Le scene d’azione sono tra i punti di forza più evidenti, complici doppie pagine di grande effetto. Gaea‑Tima stesso è una creatura disturbante, assumendo talvolta le sembianze di un pupazzetto deciso a non lasciare sua madre, avvolto – di contro – da un alone sanguinario. È una figura iconica e ambivalente, inquietante eppure familiare.
Nonostante l’attenzione di KENT alla scala di grigi e all’uso del nero, la sua vera maestria sta nella resa degli sguardi: gli occhi, attraversati talvolta da lampi bianchi, concentrano l’emotività delle scene, divenendo fari di espressività. I personaggi sono più che mai vivi.
Duplice anima

Nonostante le premesse tragiche, Gaea‑Tima cambia spesso registro, offrendo una narrazione coinvolgente e a strati. Una storia in grado – a nostro parere – di appassionare tanto gli amanti del genere quanto chi cerca un’avventura a tutto tondo.
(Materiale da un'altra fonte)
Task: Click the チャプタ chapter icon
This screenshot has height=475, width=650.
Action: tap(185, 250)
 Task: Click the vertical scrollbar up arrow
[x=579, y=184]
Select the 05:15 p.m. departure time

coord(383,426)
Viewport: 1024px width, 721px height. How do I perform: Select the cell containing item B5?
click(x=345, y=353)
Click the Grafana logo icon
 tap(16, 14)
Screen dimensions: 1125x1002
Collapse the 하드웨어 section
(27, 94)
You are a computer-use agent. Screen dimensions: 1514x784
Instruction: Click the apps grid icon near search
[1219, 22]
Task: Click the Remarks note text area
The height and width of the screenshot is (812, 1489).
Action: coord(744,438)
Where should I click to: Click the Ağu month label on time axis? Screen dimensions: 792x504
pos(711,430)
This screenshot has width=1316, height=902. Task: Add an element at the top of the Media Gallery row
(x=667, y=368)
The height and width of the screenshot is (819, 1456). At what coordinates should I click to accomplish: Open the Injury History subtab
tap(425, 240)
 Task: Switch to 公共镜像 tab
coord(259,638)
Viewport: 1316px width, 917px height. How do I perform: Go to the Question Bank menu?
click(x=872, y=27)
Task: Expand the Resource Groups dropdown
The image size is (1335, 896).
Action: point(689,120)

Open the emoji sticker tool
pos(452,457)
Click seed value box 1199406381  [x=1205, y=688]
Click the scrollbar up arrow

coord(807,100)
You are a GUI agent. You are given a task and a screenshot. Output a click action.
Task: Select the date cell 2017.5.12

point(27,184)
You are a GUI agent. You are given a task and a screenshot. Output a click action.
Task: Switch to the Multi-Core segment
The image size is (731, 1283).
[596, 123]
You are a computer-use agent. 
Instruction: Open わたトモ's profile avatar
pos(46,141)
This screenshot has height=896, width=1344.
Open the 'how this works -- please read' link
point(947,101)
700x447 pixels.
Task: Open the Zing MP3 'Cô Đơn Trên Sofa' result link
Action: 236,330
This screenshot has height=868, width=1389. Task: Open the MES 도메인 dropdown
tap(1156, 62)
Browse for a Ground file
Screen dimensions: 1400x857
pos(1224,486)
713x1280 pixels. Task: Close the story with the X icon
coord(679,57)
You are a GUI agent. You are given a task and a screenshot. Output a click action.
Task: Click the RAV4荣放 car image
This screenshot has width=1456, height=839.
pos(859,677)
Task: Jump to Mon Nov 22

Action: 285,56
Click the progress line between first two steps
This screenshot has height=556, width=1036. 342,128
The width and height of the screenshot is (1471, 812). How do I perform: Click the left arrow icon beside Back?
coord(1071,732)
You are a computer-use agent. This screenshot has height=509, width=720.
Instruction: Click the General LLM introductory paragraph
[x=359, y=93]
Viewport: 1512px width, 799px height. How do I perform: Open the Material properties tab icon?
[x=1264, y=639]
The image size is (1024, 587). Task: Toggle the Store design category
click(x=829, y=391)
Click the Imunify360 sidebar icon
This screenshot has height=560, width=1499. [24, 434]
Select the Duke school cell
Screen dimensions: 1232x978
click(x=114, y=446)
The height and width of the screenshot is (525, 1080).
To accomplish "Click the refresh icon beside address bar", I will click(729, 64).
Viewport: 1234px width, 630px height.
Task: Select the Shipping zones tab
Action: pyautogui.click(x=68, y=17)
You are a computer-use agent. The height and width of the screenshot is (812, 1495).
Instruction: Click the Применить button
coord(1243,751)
E KENT accompagna il lettore in questo viaggio, bilanciando abilmente umorismo e profondità, forte di una protagonista complessa come Miyako e i membri del Fune. La giovane vanta un legame ambiguo con la creatura, un legame da investigare. Che si tratti di esserne genitore inconsapevole o “addestratrice” (tamer), è lei a dare forma all’attuale Gaea‑Tima, generandolo da un secondo cuore. Un rapporto ambivalente che un po’ genera tenerezza, un po’ inquieta il lettore.
La creatura stessa vive in una dicotomia, quella di mostro devastante costretto nel corpo (e anima) di un cucciolo smarrito. In una scena in particolare, Gaea‑Tima, ridotto alle dimensioni di un pupazzo, rincorre disperato Miyako, dondolando come un bimbo. Tuttavia, la consapevolezza che la bestia sia nata dalla giovane rende l’immagine abbastanza disturbante agli occhi del lettore.
Alla fine, resta la domanda centrale proposta anche nella sinossi del volume: questi mostri sono amici o nemici? E cosa sono i kaijū per noi? Figli del trauma e del dolore, o bestie leggendarie emblema di folklore?